* **Activity**:
What is needed is an exact transcription of every entry below, with the pictures left out.

* **Records for the exercise**:
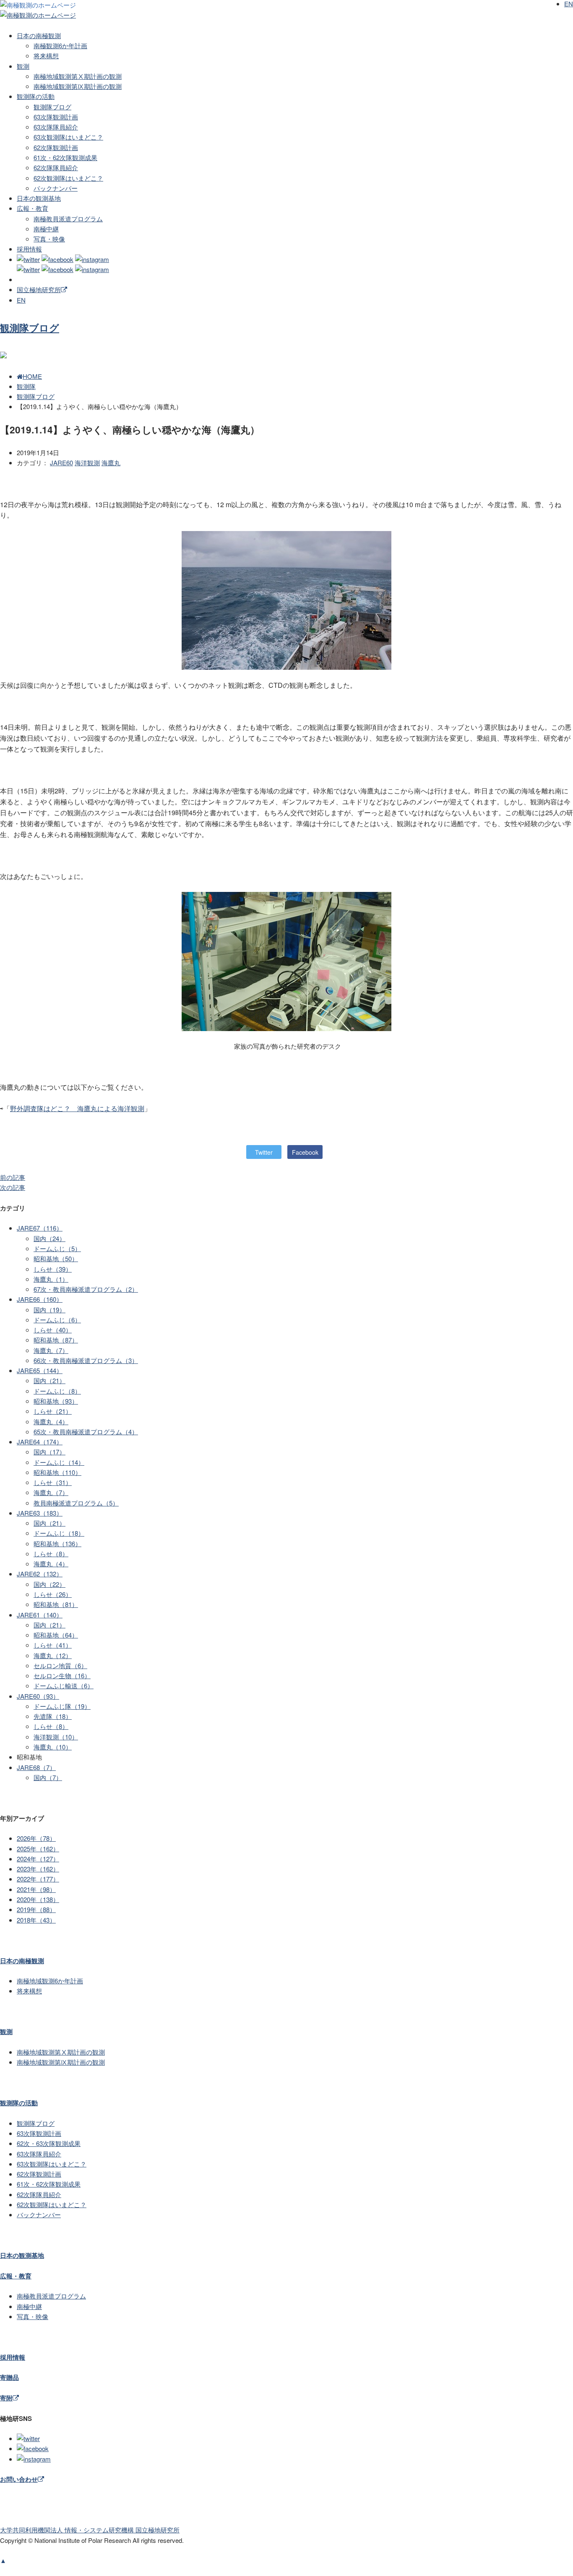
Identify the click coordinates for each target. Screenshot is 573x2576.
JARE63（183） (40, 1512)
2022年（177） (38, 1878)
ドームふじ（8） (57, 1390)
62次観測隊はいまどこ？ (68, 178)
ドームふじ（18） (59, 1533)
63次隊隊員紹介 (56, 126)
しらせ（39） (53, 1269)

* **Your response**:
Identify the click coordinates for each target. Screenshot is 573x2576.
JARE63（183） (40, 1512)
2022年（177） (38, 1878)
ドームふじ（8） (57, 1390)
62次観測隊はいまどこ？ (68, 178)
ドームふじ（18） (59, 1533)
63次隊隊員紹介 (56, 126)
しらせ（39） (53, 1269)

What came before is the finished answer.